Additionally, there is a protocol for the Geneious [52] software available [53]. However, Geneious is closed source and GUI based, which is not in the scope of this study. There is also another publication describing a method for assembling chloroplasts [54]. However, the link to the software is not active anymore.

Our Setup

We want to use a minimum of different parameter settings for all assembly programs to enable a fair comparison. Therefore, we decided to specify that all programs have to work based on two input files, representing a data set’s forward (forward.fq) and reverse (reverse.fq) sequence file in FASTQ format. Depending on the assembler, output files with different names and locations are generated. Those different files are copied and renamed to ensure that each assembly approach produces the same output file (output.fa). Additionally, we set an environment variable for all programs to control the number of allowed threads. All three requirements (defined input file names, defined output file name, thread number control via environment variable) are ensured by a simple wrapper script (wrapper.sh). Finally, for a maximum of reproducibility all programs have been bundled into individual docker images based on a central base image which provides all the required software. Those docker images were used for the recording of the consumption of computational resources. Those docker images have been used for the performance benchmarking on a four Intel CPU-E7 8867 v3 system offering 1 TB of RAM. Furthermore, all our docker images have been converted into singularity containers for the quantitative measurement on simulated and real data sets. Singularity container were built from docker images for usage on a HPC-environment using Singularity v.2.5.2 [55] All singularity containers were run on Intel® Xeon® Gold 6140 Processors using a Slurm workload manager version 17.11.8 [56]. Assemblies were run on 4 threads using 10 GiB RAM with a time limit of 48 h.

Data

Simulated

To avoid suffering from sequencing errors and biological variances, we simulated perfect reads based on the A. thaliana (TAIR10) chloroplast assembly [57]. We used a sliding window approach with seqkit [58]. The exact commands are documented in 03_representative_datasets.md in [41]. For the final simulated data sets reads based on mixtures of the A. thaliana (TAIR10) core and chloroplast genome were generated with different ratios (0:1, 1:10, 1:100, and 1:1000). Additionally, we generated data with different read lengths (150bp and 250bp). All data simulated contain exactly 2 million read pairs.

Real

We selected real data deposited at SRA [27]. We searched all data that matched (((((((“green plants”[orgn]) AND “wgs”[Strategy]) AND “illumina”[Platform]) AND “biomol dna”[Properties]) AND “paired”[Layout]) AND “random”[Selection])) AND “public”[Access] [59]. For each species with a reference chloroplast in Cp-Base [60], we selected one data set of those. In total, this accumulated to 369 data sets (table S1) representing a broad spectrum of the green plants (figure 7).

Evaluation Criteria

Computational Resources

We recorded the mean and the peak CPU usage, the peak memory consumption, and the size of the assembly folder for each program. As input data, we used different data sets comprising 25 000, 250 000 and 2 500 000 read pairs sampled from our simulated reads. We used our docker image setup (table 4) to run all assembly programs three times for each parameter setting. The different settings combined different input data and different number of threads to use (1, 2, 4 and 8).

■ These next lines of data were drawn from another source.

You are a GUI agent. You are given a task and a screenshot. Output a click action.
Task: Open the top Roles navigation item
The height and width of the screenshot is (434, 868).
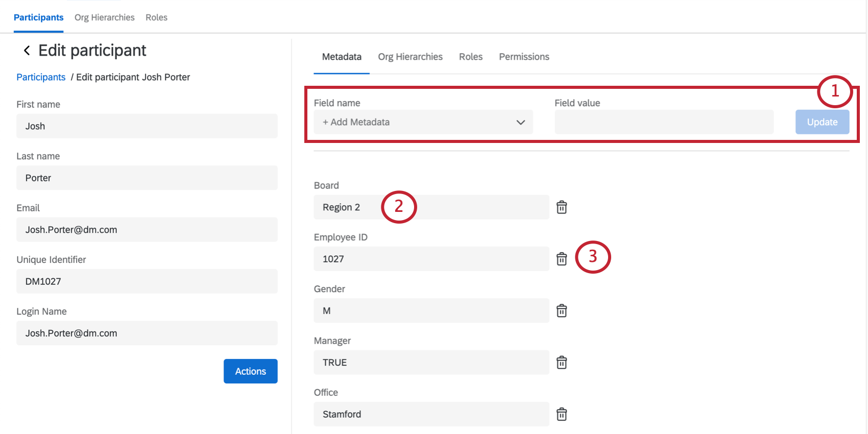(156, 17)
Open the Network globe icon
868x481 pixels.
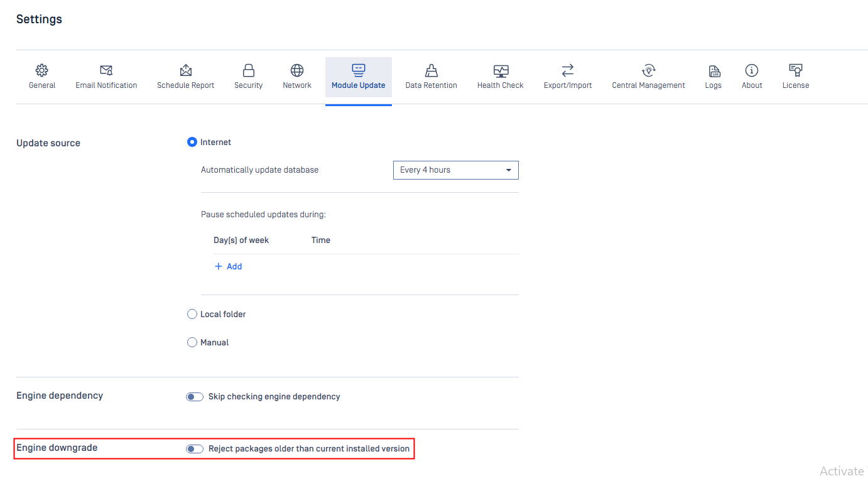(297, 70)
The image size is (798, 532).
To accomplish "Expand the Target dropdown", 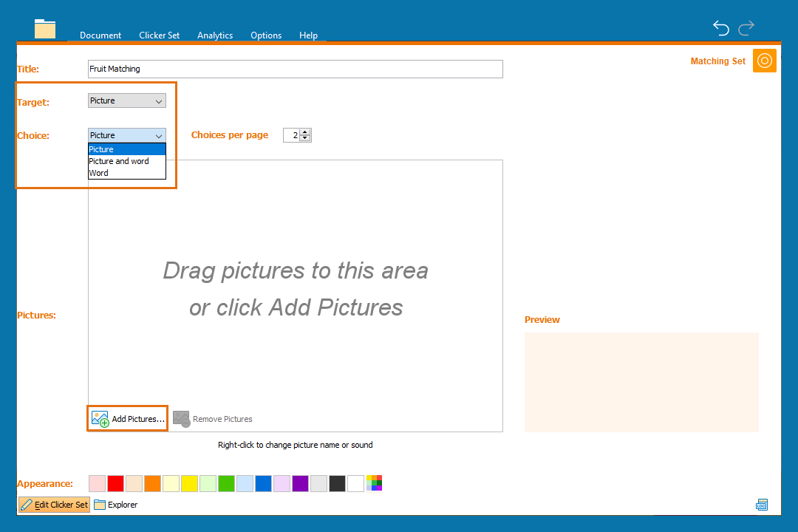I will (x=127, y=100).
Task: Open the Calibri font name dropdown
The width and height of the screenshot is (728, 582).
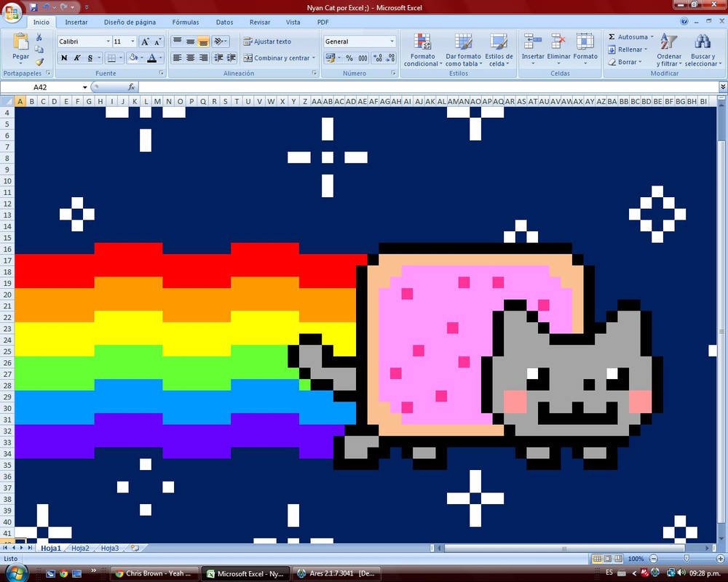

Some programs will use more CPU threads than specified, therefore, the number of CPUs available have been fixed using the CPU option while running the docker run command. For each assembly setting, we recorded the peak memory consumption, the CPU usage (mean and peak CPU usage) and the size of the folder where the assembly was calculated. The values of CPU and memory usage have been obtained by docker. The disk usage was estimated using the GNU tool du. We used GNU parallel for queuing of the different settings [61].